Today, I’m reviewing How to Succeed in Witchcraft by Aislinn Brophy. This is a book that brings you on an emotionally rich and nuanced journey.
This review originally appeared on The Nerd Daily.
Magically brilliant, academically perfect, chronically overcommitted…
Shay Johnson has all the makings of a successful witch. Now that she’s a junior at T.K. Anderson Magical Magnet School, she’s one step closerto winning the full-ride Brockton Scholarship–her ticket into the university of her dreams. Her main competition? Ana freaking Álvarez. The key to victory? Impressing Mr. B, drama teacher and head of the scholarship committee.

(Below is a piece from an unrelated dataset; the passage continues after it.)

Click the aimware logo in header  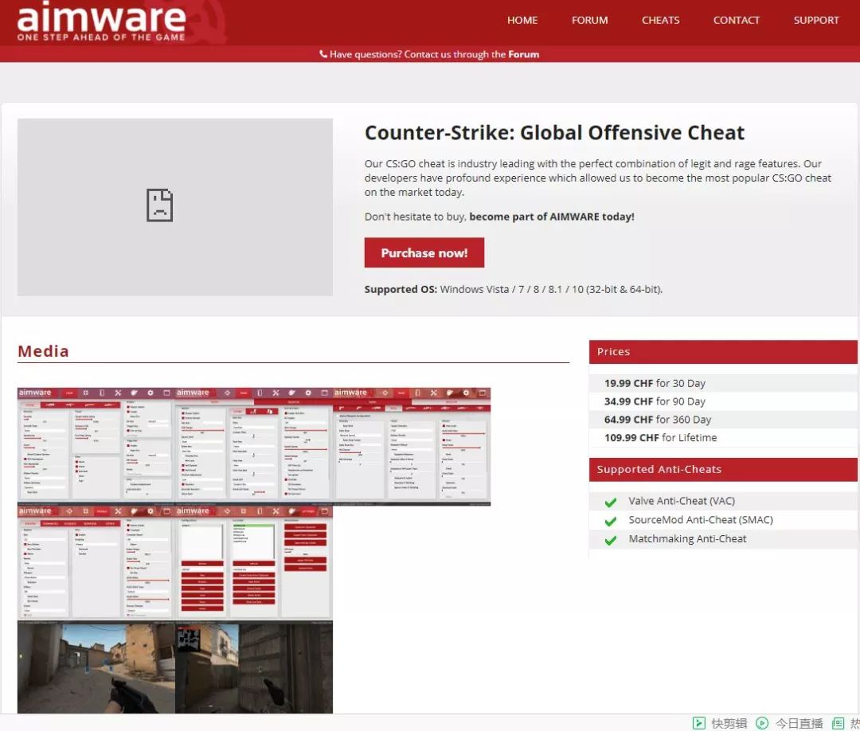101,22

When Mr. B persuades Shay to star in this year’s aggressively inclusive, racially diverse musical—at their not-quite-diverse school–she agrees, wearily, even though she’ll have to put up with Ana playing the other lead. But with rehearsals underway, Shay realizes Ana is…not the despicable witch she’d thought. Perhaps she could even be a friend–or more. And Shay could use someone in her corner once she finds herself on the receiving end of Mr. B’s unpleasant and unwanted attention. When Shay learns she’s not the first witch to experience his inappropriate behavior, she must decide if she’ll come forward. But how can she speak out when the scholarship–and her future–are on the line?
An unforgettable debut, How to Succeed in Witchcraft conjures up searing social commentary, delightfully awkward high school theater, and magical proclamations of love.
Publication Date: 27th September
TW: homophobia, racism, grooming, emotional manipulation, sexual assault, manipulation, classism, gaslighting
On one hand, this is a book sparkling with hope and a deep love of musical theatre. On the other hand, this is an often intense read delving into abuse and manipulation.
Our protagonist Shay was definitely a highlight for me. Her dedication and desperation to succeed drives a lot of her behaviour, encouraging that academic rivalry and passion in a way I always love. Seeing a character unapologetically love their skills is amazing to see. I also loved her character progression over the course of the book, finding moments where she was not perfect. However, this drive also undermines her at times, complicating the situation with the gross abuse of power. That dynamic causes a huge dramatic tension for her and overwhelms her emotionally, bringing her to an extremely vulnerable point. Your heart just breaks for this fierce, brilliant character and Brophy deftly demonstrates the way this type of behaviour breaks down their victim-survivors. It is truly crushing.
This was an absolute firecracker of a book, delving into sensitive and nuanced topics as indicated in the trigger warnings. It is a heavy read at times, exploring the full emotional toll this takes on Shay. There are so many layers of manipulation and expectations to unpack, highlighting real life issues. Brophy does not shy away from these intense and saddening moments. Their ugliness and seedy nature is on full display, highlighting how disgusting this abuse of power is. I also really appreciated how they showed the subtle growth of these behaviours and their insidious ability to distort your mind. Gaslighting and manipulation are hallmarks of this grooming and predatory behaviour, making you feel unable to trust anyone around you – even doubting your own thoughts. Brophy emphasises these behaviours, providing useful hallmarks for recognising these in real life. Your stomach just drops at the sinking realisation of what is truly going on and sadly, these are all too real moments. I loved the overall narrative though and how it stayed in those murky complexities of a situation like this. It is not easily resolved and even pulling that charming mask off to reveal the villainy does not always convince everyone.
At the same time, this is a book characterised by sparks of joy and light. I was drawn to this book partially with that love of the theatre and musicals. There is an abundance of that here, with plenty of dance rehearsals and acting moments. The escapism and pure happiness you can derive from performance is wonderful to see, though it is mired by other factors sometimes. Also there is an absolutely gorgeous and hopeful romance blossoming, with a sapphic witches rivals to lovers arc. This relationship was brilliant to witness, with chemistry sizzling and dialogue popping in all the right places. You just recognise and love that dynamic, watching it cultivate over the pages. It brings warmth and a sense of hope in a book unafraid to step firmly into the shadows. That emotional balance reinforces the abhorrent nature of the contrasting behaviours. The queer joy embodied by this relationship also emphasises the way the abuse of power impacts heaviest on those from intersecting marginalised backgrounds. It is an all too familiar narrative sadly. Finally, I also really enjoyed the magic system here. It was creative and innovative, providing a slight spin on our world to take it into the realm of the fantastical.
How to Succeed in Witchcraft is a layered and important story, combining moments of joy and light with a heavy but necessary depiction of the abuse of power and grooming.